* REQUIRED ACTIONS:
1 – Name every document designation (for example, DO-254) that appears in the DO-254 text.
2 – Answer these from the DO-254 text:
(a) Which domain is listed for the document?
(b) Which EUROCAE working group is listed as an organization?
(c) Through which FAA document was the standard recognized in 2005?
3 – Rewrite as a short bulleted list the paragraph of the DO-254 text that begins "RTCA DO-254 / EUROCAE ED-80, Design Assurance Guidance". Keep its main facts.

- Abbreviation: DO-254; ED-80;
- Latest version: April 19, 2000
- Organization: RTCA SC-180; EUROCAE WG-46;
- Domain: Aviation electronics

= DO-254 =

Document for guidance of airborne electronic hardware

RTCA DO-254 / EUROCAE ED-80, Design Assurance Guidance for Airborne Electronic Hardware is a document providing guidance for the development of airborne electronic hardware, published by RTCA, Incorporated and EUROCAE. Initially released in 2000, the DO-254/ED-80 standard was not necessarily considered policy until recognized by the FAA in 2005 through AC 20-152 as a means of compliance for the design assurance of electronic hardware in airborne systems. The guidance in this document is applicable, but not limited, to such electronic hardware items as
- Line Replaceable Units (quickly replaceable components)
- Circuit board assemblies (CBA)

* DATA SEGMENT:
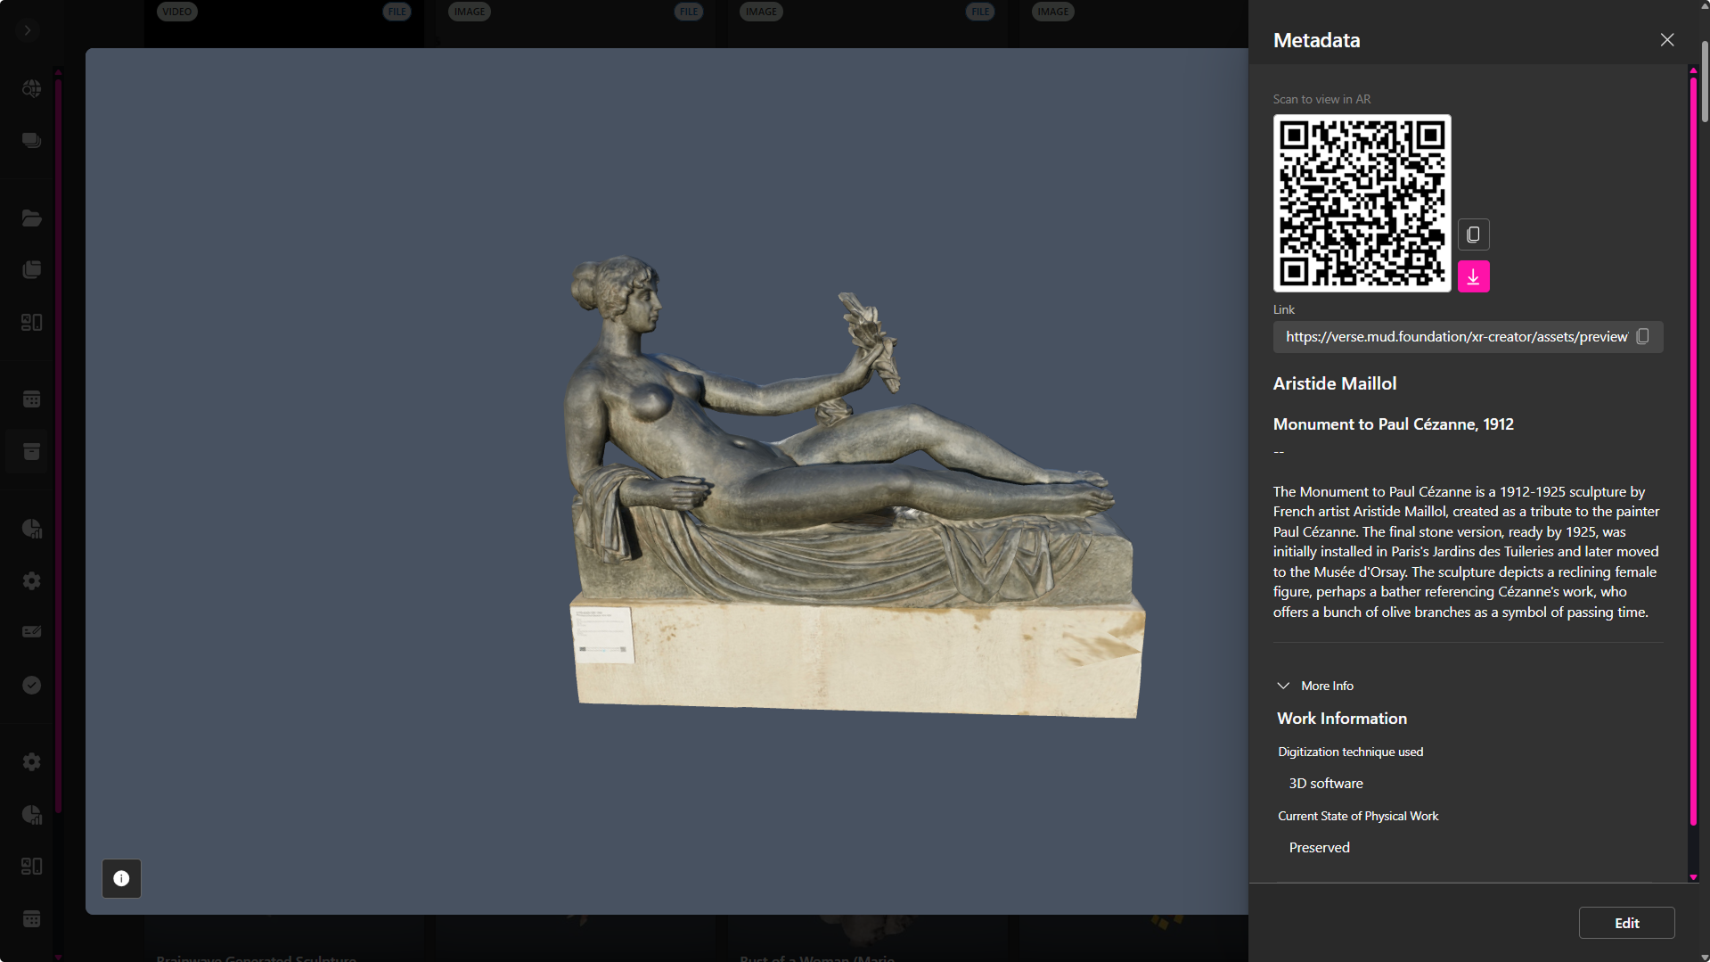Click the Link URL text field
This screenshot has height=962, width=1710.
[x=1455, y=337]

* ANSWERS TO THE EXERCISE:
1 – DO-254, ED-80, AC 20-152

2 –
(a) Aviation electronics
(b) EUROCAE WG-46
(c) AC 20-152

3 –
- RTCA DO-254 / EUROCAE ED-80, Design Assurance Guidance for Airborne Electronic Hardware, gives guidance for developing airborne electronic hardware.
- It is published by RTCA, Incorporated and EUROCAE.
- It was first released in 2000 but was not necessarily considered policy at that time.
- In 2005 the FAA recognized it through AC 20-152 as a means of compliance for the design assurance of electronic hardware in airborne systems.
- Its guidance applies to, but is not limited to, Line Replaceable Units and circuit board assemblies (CBA).